Work to be completed :: Since only part of the material below is wanted, output exactly the lines from the one with "Open folder icon for 小学英语2000题 第三期" up to and including the one with "This screenshot has width=721, height=1568.".

Input data ::
=== Begin Enclosure ===

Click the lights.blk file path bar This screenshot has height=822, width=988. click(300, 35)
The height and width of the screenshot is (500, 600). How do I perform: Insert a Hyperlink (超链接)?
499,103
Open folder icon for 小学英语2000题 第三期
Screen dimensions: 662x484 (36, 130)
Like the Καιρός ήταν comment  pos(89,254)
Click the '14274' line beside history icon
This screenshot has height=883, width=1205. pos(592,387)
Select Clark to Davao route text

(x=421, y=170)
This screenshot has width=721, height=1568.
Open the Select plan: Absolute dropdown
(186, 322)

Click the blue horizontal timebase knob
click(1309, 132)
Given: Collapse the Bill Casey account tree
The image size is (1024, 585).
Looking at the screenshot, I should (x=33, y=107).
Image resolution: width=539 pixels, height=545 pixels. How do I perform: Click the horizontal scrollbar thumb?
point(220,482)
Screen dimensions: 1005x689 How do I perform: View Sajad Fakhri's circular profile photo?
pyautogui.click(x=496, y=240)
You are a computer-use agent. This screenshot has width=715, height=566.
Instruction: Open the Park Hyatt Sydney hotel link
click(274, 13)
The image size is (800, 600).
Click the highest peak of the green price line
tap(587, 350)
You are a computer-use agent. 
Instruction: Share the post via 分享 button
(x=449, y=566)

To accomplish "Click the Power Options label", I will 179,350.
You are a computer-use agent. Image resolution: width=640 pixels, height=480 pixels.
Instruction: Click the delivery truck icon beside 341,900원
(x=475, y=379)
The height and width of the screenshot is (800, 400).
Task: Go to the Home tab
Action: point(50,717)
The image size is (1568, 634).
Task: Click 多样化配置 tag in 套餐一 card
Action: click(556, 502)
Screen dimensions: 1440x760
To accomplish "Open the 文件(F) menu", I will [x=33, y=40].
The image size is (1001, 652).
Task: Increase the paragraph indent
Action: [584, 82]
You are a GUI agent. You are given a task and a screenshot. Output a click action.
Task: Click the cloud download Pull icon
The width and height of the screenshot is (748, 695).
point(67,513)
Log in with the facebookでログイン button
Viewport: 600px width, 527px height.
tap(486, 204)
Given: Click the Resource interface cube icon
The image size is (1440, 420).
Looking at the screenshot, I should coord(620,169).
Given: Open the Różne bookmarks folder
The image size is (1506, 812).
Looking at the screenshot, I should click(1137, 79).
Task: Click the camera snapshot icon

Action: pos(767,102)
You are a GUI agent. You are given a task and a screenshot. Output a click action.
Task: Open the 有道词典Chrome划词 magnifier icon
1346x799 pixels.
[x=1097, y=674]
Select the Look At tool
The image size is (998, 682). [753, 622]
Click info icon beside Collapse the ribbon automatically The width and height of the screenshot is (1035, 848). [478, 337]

=== End Enclosure ===

Written response ::
Open folder icon for 小学英语2000题 第三期
Screen dimensions: 662x484 (36, 130)
Like the Καιρός ήταν comment  pos(89,254)
Click the '14274' line beside history icon
This screenshot has height=883, width=1205. pos(592,387)
Select Clark to Davao route text

(x=421, y=170)
This screenshot has width=721, height=1568.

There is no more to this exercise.